Las, nous nous engageons dans le Pays de Bray et ses cuvettes incessantes, sous une chaleur méditerranéenne. Il est dix heure, lorsque je m'asperge déjà d'eau dans le magnifique village de Gerberoy. L'indice UV était de trois, hier. J'ai donc fait l'impasse sur la crème solaire. Mal m'en a pris : j'ai rougis. Patrick et son collègue m'attendent patiemment. Au gré des côtes que je subis de plus en plus, il prennent la décision de poursuivre seuls, devant. Ils ont bien raison : ma course s'est achevée avec mon BRM 400 la nuit dernière. Aujourd'hui cela devait être une balade relâchée, comme la dernière étape du Tour. Je n'ai plus l'esprit à me faire mal. Mais c'est avec plaisir que nous les retrouvons alors qu'ils sortent d'un café ou d'un restaurant. Je comprends pourquoi il va vite avec ses prolongateurs : il est pressé de faire la tournée des bars ! La joyeuse bande se formant et se reformant au grés des pauses, nous nous retrouvons à Forge les Eaux. On les laisse filer : je veux profiter des ombrages de cette station thermale pour effectuer une micro-sieste. J'en ai autant besoin qu'envie de tester ce mode de récupération en vue de Paris-Brest-Paris 2027. En effet, il ne faudra pas compter sur un lit douillé et des nuits de huit heures pour effectuer l'épreuve dans les délais impartis. Je repars rafraichi, ragaillardi, la tête pleine de sourires, et le séant ...  Disons simplement que si je dois chercher un sponsor, ce sera plutôt Mitosyl qu'un fournisseur de boissons énergétique !

Nous progressons à rythme de sénateur sur l'Avenue Verte, ponctuée de ces incessants cédez le passage. Vous noterez mon allitération en "S", confirmant que nous roulons en France. "Quand on voit ce qui existe [en Europe du Nord] et quand on voit ce qu'on tape [ici] " (Les Inconnus). Il est quinze heures lorsque nous arrivons sur le plan d'eau de Saint-Aubin-Le-Cauf. Nous avons plus d'une heure d'avance sur la barrière horaire. Arrêt trempette et arrêt tout court pour apprécier l'instant. Cela fait près d'un an que nous nous sommes lancés dans cette aventure et que nous nous entraînons régulièrement ensemble. Il va devenir Finisher avec plus de deux mille bornes au compteur. J'ai choppé mon BRM 400 et pas mal d'enseignements dans la perspective de mon Défi 2027. C'était important de se poser un peu pour repenser à cette année et à cette adage du philosophe le plus célèbre de ce blog : "L'aventure ensemble ; le défi face à soi-même" (Quenotte).
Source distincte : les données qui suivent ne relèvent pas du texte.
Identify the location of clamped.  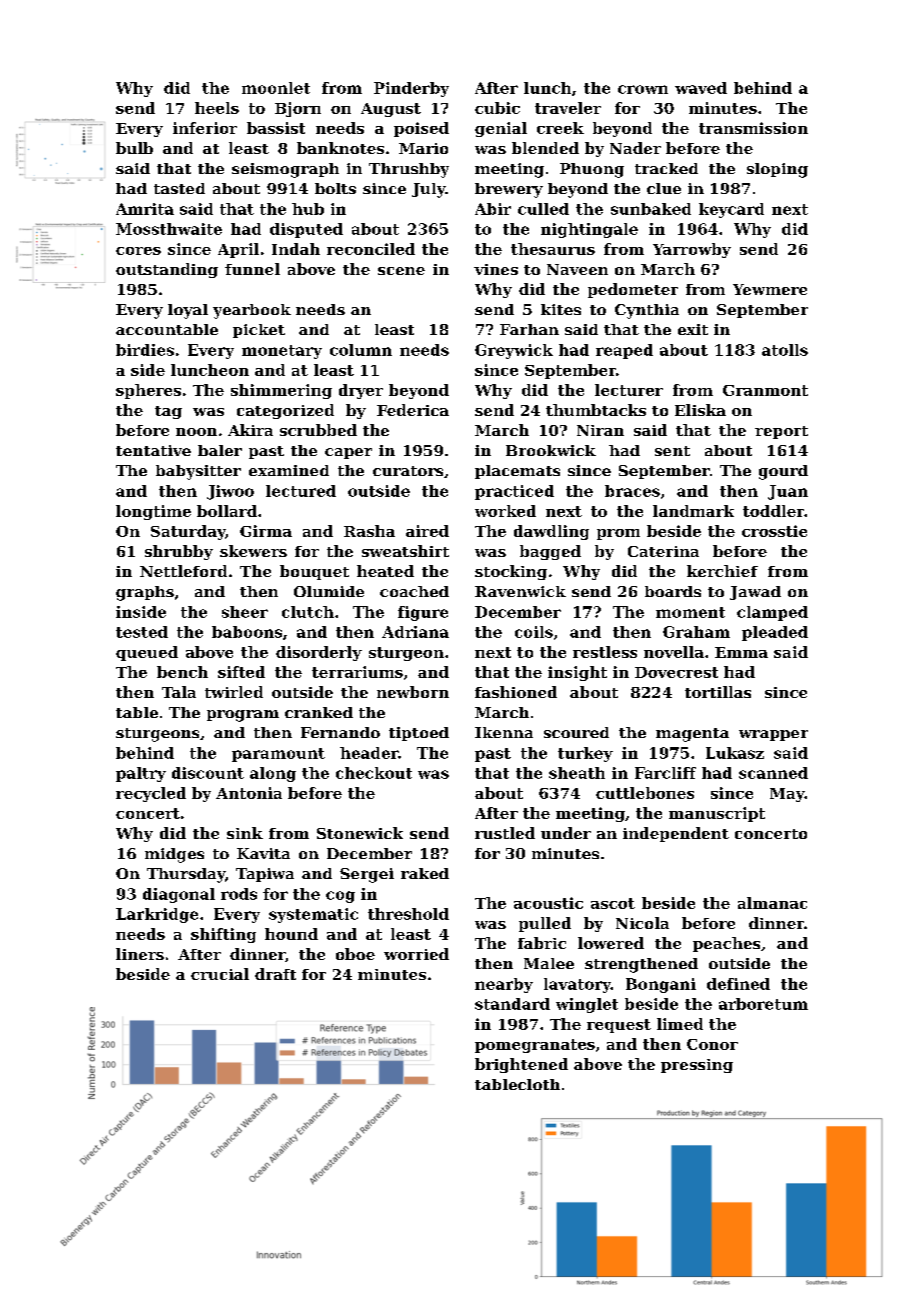
(772, 613).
S'en suit un phénomène exceptionnel, probablement lié aux les circonstances du jour. La longueur de l'épreuve, sa difficulté, la fatigue, le soleil, les bienfaits de l'étang ou la présence de ce nouvel ami : je ne saurais écrire celle qui impacta le plus. Pour reprendre le thème de ce billet, alors que nous sommes si proches de l'arrivée, je n'ai jamais été aussi loin dans cet état. Aussi incroyable que cela puisse paraître, cela fait dix minutes que ...

... je ne parle pas !

En silence, je contemple les oiseaux et la vue sur le Château d'Arques, tandis que des petits poissons me chatouillent les pieds. Je me retourne vers Guillaume, dans cet état de sérénité et de béatitude, qui le caractérise. C'est un athlète qui met à mal la profession : il n'a pas besoin de coach ! Son mindset est exemplaire. Beaucoup considèrent le préparation mentale à l'aulne d'une épreuve sportive. Pourtant, l'état d'esprit, l'adaptabilité, la résilience et les outils se travaillent au quotidien. Avez-vous déjà rencontré des marathoniens s'aligner sur l'épreuve reine, après trois sorties d'une heure ? Non ? Il en est pourtant de même sur la préparation mentale ! Improviser trois séances à l'approche de l'échéance relève du mythe et du gadget. A vrai dire, Guillaume porte assez mal son surnom "Groyom" (grognon) et devrait prendre celui dont m'affuble Christophe : "Maître Zen".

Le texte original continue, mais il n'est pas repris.